MALANG - Program polisi RW mulai bergulir di Kota Malang. Polres Makota sebagai inisiator mengumpulkan seluruh jajaran Polsek di Kota Malang serta para polisi RW untuk menerima instruksi dan arahan tentang tugas pokok polisi RW. Kapolres Makota, AKBP Asfuri SIK MH menyebut polisi RW bertugas membangun interaksi dengan masyarakat di tingkat RW.
"Polisi RW merupakan upaya sinergitas antara polisi dan masyarakat. Polisi RW yang juga berasal dari elemen masyarakat, menjadi penting untuk membangun interaksi dengan semua elemen dan membantu kepolisian menciptakan suasana kondusif," kata Asfuri di gedung kesenian Gajayana Jalan Nusakambangan, Senin (8/1) pagi.
Polres Makota masih melaksanakan proses pembentukan kepada setiap calon polisi RW. Karena, rencananya program polisi RW ini akan dilaunching pada 16 atau 18 Januari 2018 mendatang. Dalam beberapa hari ke depan, para polisi RW akan menerima pelatihan maupun pembekalan untuk pemantapan tugasnya ke depan. Asfuri menegaskan satu RW akan memiliki satu polisi.
"Tiap RW di Kota Malang bakal memiliki satu polisi yang akan menjadi yang terdepan dalam berinteraksi dengan masyarakat Kota Malang yang sangat plural dan bermacam-macam ini," sambung mantan Kabag Ops Polres Metro Jakpus ini.
Asfuri yang kelahiran Jawa Tengah, juga memberi pengarahan kepada Bhabinkamtibmas yang ikut menghadiri pertemuan dengan para polisi RW. Menurut Asfuri, polisi RW memiliki tugas dan fungsi polisi pada umumnya, yakni intelijen, sabhara, binmas hingga reskrim.
Dengan fungsi tersebut, Polisi RW adalah agen terdepan dalam meredam gejolak di tingkat RT-RW, serta membantu tugas polisi menangkap pelaku kejahatan. Polisi RW juga memiliki fungsi sebagai penyuplai informasi lapangan tentang situasi dan kondisi.
Asfuri melanjutkan, petugas polisi RW tak hanya memiliki kewajiban membantu tugas polisi, namun juga mempunyai kewajiban menjaga netralitas. Asfuri menyadari saat ini Kota Malang sedang menuju bulan pemilihan umum 2018. Dia menegaskan polisi tak boleh bercondong kepada salah satu pasangan calon dan wajib menjaga netralitas layaknya aparat polisi.
"Sebaliknya polisi harus memberikan pengamanan dan rasa nyaman kepada masyarakat yang ikut memeriahkan pesta demokrasi, serta menjaga iklim kondusif saat kampanye, maupun momen pencoblosan.
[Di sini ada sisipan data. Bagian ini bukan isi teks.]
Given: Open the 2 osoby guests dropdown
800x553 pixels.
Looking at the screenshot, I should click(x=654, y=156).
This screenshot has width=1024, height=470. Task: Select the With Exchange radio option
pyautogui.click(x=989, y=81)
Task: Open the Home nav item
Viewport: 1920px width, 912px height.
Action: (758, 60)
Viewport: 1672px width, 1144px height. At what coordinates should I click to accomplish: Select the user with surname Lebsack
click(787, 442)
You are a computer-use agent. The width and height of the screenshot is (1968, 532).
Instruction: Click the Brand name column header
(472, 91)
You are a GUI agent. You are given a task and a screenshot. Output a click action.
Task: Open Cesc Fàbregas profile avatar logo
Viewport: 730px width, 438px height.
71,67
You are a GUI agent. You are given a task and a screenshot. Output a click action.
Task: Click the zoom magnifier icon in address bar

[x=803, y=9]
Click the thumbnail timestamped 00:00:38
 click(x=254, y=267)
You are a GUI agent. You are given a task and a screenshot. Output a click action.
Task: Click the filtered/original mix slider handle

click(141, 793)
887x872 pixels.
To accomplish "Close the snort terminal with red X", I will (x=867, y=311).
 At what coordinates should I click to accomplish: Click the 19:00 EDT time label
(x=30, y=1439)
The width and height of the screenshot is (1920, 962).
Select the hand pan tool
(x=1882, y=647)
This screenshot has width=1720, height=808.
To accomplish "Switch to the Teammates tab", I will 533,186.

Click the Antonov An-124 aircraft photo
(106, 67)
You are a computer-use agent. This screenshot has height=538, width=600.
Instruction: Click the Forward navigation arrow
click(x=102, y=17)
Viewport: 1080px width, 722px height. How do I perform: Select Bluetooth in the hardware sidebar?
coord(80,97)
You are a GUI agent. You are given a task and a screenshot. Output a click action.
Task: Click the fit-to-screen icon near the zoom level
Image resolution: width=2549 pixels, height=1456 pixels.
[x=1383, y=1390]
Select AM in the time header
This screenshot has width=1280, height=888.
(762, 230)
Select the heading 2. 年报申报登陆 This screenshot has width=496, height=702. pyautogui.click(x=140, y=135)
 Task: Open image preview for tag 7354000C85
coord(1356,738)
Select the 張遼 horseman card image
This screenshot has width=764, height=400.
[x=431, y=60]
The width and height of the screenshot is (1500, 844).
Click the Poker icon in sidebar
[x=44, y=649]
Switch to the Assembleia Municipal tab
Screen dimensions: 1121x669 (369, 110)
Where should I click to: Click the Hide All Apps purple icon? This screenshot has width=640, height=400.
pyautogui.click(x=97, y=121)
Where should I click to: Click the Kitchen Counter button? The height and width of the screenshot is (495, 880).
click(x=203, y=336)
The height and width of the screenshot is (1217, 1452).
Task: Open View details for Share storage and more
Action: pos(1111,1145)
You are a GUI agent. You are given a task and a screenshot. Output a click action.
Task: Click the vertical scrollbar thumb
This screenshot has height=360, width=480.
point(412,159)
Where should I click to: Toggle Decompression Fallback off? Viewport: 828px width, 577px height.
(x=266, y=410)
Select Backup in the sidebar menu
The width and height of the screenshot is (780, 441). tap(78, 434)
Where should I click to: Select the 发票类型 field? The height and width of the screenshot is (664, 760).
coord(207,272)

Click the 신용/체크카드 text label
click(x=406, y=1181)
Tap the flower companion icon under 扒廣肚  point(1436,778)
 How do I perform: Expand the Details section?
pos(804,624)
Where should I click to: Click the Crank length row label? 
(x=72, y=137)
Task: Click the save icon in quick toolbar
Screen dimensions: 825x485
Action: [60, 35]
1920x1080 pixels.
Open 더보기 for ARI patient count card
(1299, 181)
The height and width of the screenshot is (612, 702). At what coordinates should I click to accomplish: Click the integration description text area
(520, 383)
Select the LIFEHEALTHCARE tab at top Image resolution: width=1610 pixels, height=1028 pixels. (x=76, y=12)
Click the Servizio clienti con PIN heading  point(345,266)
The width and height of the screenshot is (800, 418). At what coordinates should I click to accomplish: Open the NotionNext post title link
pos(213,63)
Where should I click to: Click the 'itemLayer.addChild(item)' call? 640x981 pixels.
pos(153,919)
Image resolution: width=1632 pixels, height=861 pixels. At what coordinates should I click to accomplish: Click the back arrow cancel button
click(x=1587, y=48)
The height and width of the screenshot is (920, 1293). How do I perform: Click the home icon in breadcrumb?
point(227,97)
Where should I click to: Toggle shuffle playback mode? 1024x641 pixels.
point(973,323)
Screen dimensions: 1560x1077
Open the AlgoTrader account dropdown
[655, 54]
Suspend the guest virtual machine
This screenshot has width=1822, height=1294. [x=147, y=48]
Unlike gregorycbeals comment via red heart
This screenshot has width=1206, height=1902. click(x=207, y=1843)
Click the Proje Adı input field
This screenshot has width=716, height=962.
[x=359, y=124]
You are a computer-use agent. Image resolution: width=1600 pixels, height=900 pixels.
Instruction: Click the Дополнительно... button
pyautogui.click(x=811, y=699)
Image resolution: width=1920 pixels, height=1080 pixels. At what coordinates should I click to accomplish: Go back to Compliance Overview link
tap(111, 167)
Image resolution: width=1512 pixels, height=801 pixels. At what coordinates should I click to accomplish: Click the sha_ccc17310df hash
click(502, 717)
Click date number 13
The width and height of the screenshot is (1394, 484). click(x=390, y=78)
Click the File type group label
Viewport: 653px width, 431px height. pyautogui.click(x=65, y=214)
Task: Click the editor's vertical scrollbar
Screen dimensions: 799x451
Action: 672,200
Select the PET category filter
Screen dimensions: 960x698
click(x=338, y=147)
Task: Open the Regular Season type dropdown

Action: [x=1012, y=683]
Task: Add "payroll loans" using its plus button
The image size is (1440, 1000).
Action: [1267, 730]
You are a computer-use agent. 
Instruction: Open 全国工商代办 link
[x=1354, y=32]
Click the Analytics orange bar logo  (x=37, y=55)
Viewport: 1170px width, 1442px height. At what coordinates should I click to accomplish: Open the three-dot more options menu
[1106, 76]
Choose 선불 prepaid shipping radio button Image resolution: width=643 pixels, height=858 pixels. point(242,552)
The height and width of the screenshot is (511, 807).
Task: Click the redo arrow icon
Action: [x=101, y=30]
Kalau ditanya oleh para pasangan calon, jawab bahwa polisi itu netral dan tidak memihak kepada siapapun selama masa pemilu," tambah Asfuri.
Polres Makota mempersiapkan pamflet yang berisikan pasal sebagai pemandu polisi RW untuk melaksanakan tugas di lapangan. Mereka yang melanggar tupoksinya sebagai polisi RW akan terkena sanksi dan hukuman. Sebaliknya, polisi RW yang berprestasi akan mendapatkan penghargaan atau reward dari Polres Makota.
Ada beberapa indikator reward bagi polisi RW. Yakni, kerajinan dalam mengunjungi RW tempatnya bertugas, kedisiplinan dalam membuat laporan periodik serta menciptakan inovasi dalam membantu tugas polisi. 
"Tiap tiga bulan Polres Makota akan mengumumkan penghargaan polisi RW berprestasi," ujarnya. 
Selain polisi RW, Asfuri sedang menggodok program polisi masjid untuk menjalin sinergi dengan tempat-tempat ibadah di Kota Malang. Para polisi yang akan ditunjuk adalah mereka yang berpangkat perwira.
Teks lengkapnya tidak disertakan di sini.